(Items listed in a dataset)
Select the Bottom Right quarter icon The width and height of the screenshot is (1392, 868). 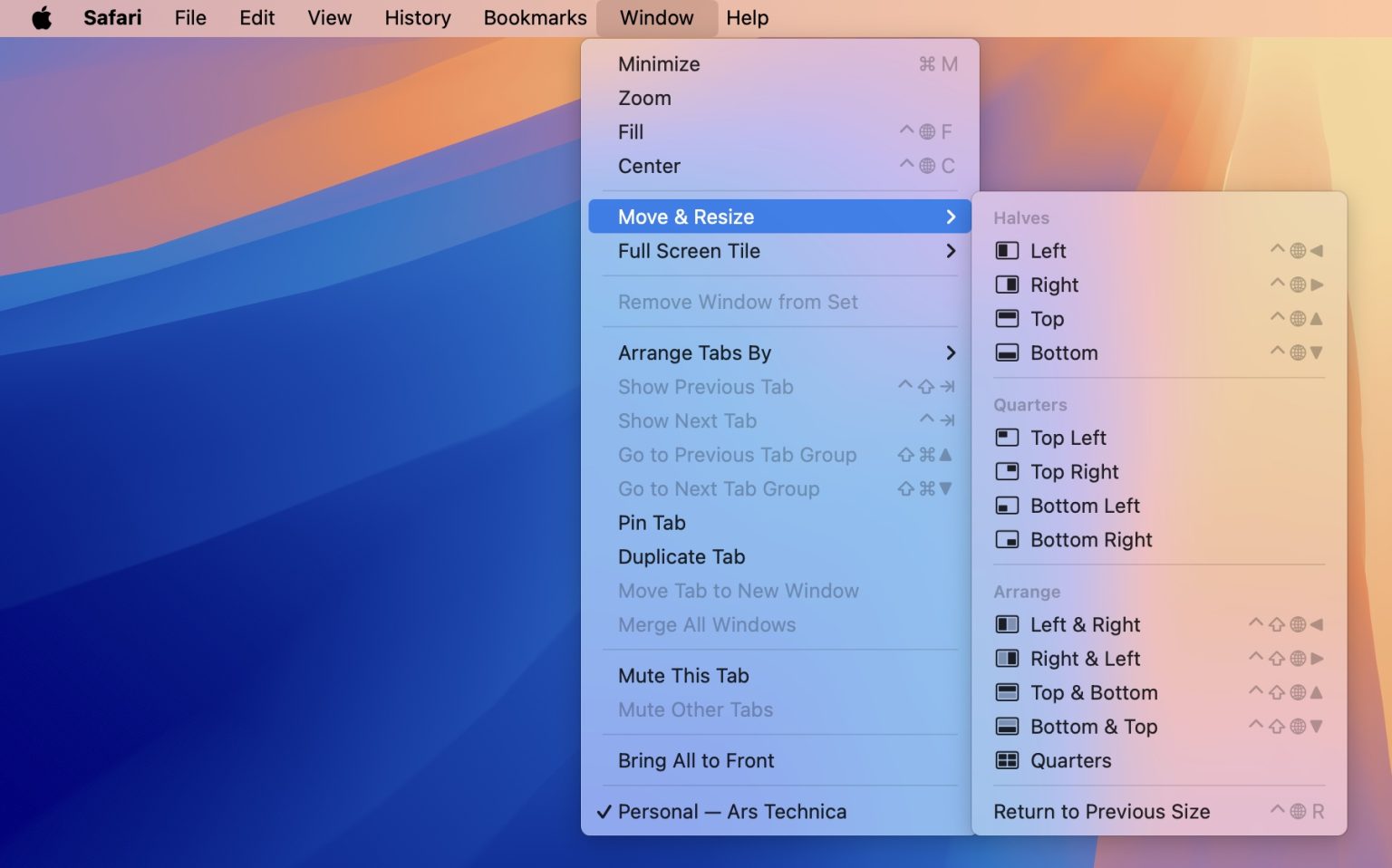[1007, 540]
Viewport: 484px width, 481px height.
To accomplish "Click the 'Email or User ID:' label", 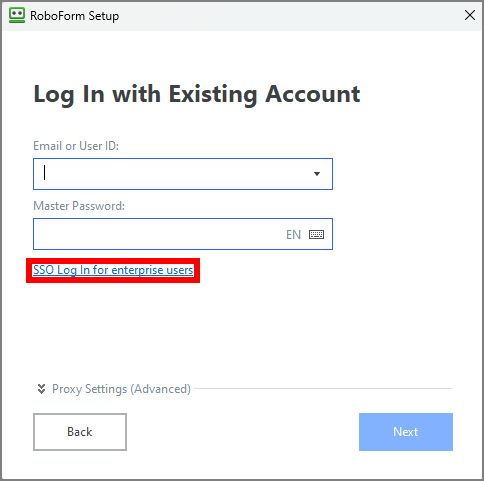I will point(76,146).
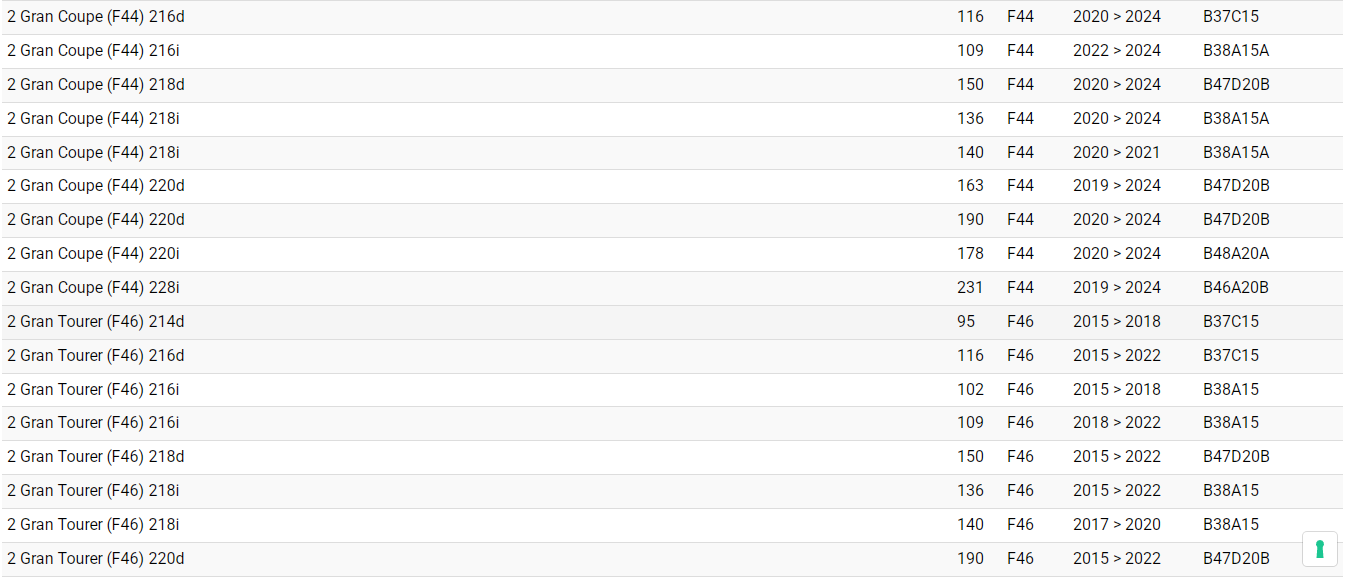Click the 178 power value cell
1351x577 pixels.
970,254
* * *
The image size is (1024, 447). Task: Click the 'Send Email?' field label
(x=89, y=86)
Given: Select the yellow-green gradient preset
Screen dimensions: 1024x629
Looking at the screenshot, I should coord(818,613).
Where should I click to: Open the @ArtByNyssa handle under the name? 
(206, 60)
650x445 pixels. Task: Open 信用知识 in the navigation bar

#### [Problem details]
Taking the entries above, write out exactly the lines starting with the line containing "The image size" and going on through the line containing "650x445 pixels. Task: Open", both included, and nothing else.

#### [Written response]
The image size is (1024, 447). Task: Click the 'Send Email?' field label
(x=89, y=86)
Given: Select the yellow-green gradient preset
Screen dimensions: 1024x629
Looking at the screenshot, I should coord(818,613).
Where should I click to: Open the @ArtByNyssa handle under the name? 
(206, 60)
650x445 pixels. Task: Open 信用知识 in the navigation bar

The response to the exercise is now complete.